For some weeks oldest has been in play therapy and it seemed to be working wonders, his behaviour was improving, he was more responsive and less aggressive and we were hopeful. Then there were bank holidays and we missed weeks and things took a turn and everything went awful for a little while. He was fighting at school, biting other children and even spitting. Going to collect him at the end of the day was turning into a nervous wait as we hoped the teachers wouldn't need to report a new incident to us each day.


The he had his next play therapy appointment. His therapist was amazed as he was finally able to show her just has tightly wound up he always seems to be, it is like his is constantly deciding between fight or flight and it means he is really volatile in they way he behaves. She finally understood why we have struggled with him and why we insisted that we needed support with him. I could have sung Hallelujahs when she said this to me after his last session.

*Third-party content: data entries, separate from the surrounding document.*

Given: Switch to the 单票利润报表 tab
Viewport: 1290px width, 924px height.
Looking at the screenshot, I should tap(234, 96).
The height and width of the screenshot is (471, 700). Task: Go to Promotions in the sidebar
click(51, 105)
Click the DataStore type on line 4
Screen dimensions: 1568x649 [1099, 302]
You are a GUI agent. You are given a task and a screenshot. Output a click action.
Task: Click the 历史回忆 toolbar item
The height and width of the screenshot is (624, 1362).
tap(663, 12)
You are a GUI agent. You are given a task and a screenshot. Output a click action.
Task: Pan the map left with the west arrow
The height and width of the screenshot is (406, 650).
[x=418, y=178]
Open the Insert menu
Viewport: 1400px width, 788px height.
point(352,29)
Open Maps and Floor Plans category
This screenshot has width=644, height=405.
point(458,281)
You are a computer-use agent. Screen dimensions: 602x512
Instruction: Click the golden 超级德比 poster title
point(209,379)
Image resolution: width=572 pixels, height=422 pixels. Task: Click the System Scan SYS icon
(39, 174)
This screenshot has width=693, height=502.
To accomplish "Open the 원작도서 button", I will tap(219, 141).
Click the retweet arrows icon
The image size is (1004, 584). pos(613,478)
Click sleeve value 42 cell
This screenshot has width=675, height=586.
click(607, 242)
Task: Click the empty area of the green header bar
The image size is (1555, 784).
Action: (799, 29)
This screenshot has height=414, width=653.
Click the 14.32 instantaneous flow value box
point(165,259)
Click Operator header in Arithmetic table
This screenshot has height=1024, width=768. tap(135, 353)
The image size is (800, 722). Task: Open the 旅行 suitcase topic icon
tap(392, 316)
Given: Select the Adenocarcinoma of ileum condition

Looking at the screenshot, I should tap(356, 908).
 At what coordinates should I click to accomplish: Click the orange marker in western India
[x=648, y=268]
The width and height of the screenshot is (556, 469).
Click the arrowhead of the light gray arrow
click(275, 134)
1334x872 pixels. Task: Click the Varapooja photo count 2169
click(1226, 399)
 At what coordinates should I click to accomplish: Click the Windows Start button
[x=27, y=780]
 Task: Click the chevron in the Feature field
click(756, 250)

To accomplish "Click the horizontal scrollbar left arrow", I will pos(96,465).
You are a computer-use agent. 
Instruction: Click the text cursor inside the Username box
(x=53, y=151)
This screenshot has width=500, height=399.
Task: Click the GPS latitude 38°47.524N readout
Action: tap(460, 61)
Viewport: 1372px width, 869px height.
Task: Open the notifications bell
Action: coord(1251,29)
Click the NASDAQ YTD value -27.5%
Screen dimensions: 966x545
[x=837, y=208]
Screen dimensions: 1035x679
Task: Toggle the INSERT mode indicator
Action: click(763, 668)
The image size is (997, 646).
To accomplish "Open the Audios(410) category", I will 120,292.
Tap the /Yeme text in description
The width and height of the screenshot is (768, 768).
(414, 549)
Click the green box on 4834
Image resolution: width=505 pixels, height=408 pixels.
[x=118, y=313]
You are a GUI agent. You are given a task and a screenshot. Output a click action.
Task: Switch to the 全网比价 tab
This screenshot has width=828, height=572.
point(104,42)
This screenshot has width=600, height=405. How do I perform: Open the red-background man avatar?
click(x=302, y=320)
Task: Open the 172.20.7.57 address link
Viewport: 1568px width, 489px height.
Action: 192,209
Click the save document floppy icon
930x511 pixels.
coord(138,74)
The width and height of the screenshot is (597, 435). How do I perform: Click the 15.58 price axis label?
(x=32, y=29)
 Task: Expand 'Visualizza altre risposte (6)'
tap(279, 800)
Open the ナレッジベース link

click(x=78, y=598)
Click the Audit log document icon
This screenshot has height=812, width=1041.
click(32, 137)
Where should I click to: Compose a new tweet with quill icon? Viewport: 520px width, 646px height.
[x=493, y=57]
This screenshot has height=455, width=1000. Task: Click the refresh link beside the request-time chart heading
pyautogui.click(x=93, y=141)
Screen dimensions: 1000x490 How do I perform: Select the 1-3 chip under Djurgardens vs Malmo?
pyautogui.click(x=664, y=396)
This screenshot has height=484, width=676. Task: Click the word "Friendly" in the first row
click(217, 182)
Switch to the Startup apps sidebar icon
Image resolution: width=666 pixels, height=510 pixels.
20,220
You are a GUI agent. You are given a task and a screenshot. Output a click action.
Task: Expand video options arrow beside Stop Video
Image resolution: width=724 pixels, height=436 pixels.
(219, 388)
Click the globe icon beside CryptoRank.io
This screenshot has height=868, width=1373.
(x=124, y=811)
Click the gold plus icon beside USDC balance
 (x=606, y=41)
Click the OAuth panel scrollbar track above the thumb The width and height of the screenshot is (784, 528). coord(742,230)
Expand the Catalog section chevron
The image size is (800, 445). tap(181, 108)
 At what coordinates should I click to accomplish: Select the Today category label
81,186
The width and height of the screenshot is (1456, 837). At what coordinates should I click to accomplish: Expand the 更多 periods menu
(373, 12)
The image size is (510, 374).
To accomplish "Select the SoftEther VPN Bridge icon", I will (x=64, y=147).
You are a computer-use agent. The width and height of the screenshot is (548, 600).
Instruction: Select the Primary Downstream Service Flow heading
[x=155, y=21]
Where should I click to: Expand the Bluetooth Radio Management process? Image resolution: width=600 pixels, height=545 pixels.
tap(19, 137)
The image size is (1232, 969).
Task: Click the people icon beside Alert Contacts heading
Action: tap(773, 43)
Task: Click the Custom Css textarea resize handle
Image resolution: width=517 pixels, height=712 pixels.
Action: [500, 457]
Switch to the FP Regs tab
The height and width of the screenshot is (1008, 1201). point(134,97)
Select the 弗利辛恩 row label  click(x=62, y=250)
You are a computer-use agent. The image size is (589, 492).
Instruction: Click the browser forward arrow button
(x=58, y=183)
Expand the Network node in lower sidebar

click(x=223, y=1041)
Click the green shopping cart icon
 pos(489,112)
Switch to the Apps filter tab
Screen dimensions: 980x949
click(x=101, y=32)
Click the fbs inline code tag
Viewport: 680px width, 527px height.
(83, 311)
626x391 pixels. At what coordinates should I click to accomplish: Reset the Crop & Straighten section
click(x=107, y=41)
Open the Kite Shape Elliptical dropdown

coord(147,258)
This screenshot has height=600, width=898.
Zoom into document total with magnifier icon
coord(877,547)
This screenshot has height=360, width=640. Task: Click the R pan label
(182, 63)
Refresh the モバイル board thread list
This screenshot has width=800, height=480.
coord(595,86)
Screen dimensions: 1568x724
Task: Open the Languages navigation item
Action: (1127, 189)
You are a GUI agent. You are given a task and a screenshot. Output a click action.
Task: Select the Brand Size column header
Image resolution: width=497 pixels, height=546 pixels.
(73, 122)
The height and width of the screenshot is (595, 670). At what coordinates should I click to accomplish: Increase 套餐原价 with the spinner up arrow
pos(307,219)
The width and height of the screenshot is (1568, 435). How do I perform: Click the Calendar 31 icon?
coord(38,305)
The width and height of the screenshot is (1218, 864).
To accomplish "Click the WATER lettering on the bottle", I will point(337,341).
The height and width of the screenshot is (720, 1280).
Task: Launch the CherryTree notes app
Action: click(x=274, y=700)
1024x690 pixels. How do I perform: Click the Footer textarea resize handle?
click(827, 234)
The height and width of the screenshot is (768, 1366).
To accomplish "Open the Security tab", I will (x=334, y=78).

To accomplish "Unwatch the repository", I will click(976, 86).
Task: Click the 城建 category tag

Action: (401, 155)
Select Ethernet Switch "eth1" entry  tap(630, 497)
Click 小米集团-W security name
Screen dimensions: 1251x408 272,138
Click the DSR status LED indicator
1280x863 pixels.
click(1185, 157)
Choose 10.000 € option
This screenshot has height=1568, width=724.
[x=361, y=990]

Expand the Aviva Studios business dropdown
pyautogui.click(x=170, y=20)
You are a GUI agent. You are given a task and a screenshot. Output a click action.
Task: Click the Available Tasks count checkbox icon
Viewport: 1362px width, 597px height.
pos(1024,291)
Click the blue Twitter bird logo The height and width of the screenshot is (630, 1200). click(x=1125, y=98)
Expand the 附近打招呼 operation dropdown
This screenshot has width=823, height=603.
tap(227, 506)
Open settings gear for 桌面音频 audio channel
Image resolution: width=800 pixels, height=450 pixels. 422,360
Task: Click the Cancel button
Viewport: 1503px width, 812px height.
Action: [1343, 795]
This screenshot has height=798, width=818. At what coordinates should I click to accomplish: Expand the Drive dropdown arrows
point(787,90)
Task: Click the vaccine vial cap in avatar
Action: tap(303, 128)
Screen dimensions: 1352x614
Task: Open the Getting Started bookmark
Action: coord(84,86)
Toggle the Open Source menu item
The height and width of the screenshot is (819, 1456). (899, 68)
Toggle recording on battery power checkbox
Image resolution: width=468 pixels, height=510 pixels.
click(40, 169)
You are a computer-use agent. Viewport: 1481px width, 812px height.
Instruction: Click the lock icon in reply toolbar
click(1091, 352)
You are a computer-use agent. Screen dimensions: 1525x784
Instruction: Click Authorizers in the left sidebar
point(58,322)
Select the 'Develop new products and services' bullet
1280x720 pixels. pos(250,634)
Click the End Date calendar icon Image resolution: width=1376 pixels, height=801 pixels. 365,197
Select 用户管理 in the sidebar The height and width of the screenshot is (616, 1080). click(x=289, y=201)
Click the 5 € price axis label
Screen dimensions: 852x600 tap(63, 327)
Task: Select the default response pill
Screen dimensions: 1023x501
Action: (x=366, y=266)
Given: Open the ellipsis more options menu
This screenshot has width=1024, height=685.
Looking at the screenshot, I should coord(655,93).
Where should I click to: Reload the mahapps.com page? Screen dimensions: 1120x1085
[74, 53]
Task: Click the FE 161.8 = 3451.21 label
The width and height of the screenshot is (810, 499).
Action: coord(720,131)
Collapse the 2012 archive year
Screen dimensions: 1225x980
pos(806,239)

I was lucky that I did manage to get him to open up to me one afternoon. After a truly terrible day at school he came home in a foul mood so I explained to him that mummy was sad and that his cuddles would help, He sat on my lap and snuggled for about 10 minutes. I told him that I knew something was making him grumpy, that he wasn't going to get into any more trouble (he had enough of that at school) but that I wanted to help him to be happier. We talked about hurting other children, how it made them feel (he knows it makes them sad) and how it makes him feel - he was able to tell me that it felt good, he felt big and strong (I interpreted that to mean in control). I asked why he hurt them and the answers kept coming back to him trying to get them to do as he said, he wanted to be in control of the game/activity.

It felt like a breakthrough.


We cuddled some more and I talked to him gently about nice plans for the next few days and then we moved on to the next thing (he reading book, tea and then Beavers) and he seemed a lot brighter but it remains with me that I don't know how to help him with his disparate need to be in control of absolutely everything that he can be in control of. I know his early life was chaotic and that he was completely out of control and that this is impacting him now. We do give him as much control as we can - he controls what clothes he wears (within reason such it being a school day), he controls whether he eats or not and we try to let him choice meals as much as possible. He chooses what teddy he sleeps with, his PJs, bedding, towel, flannel. It is hard to give him control when his routine is is security blanket and whilst we have some flexibility we still need to stick to it as much as possible.



At the moment it feels like all we can do is carry on doing on what we are doing and hoping that the therapy helps the more sessions he attends. I just want him to be happy.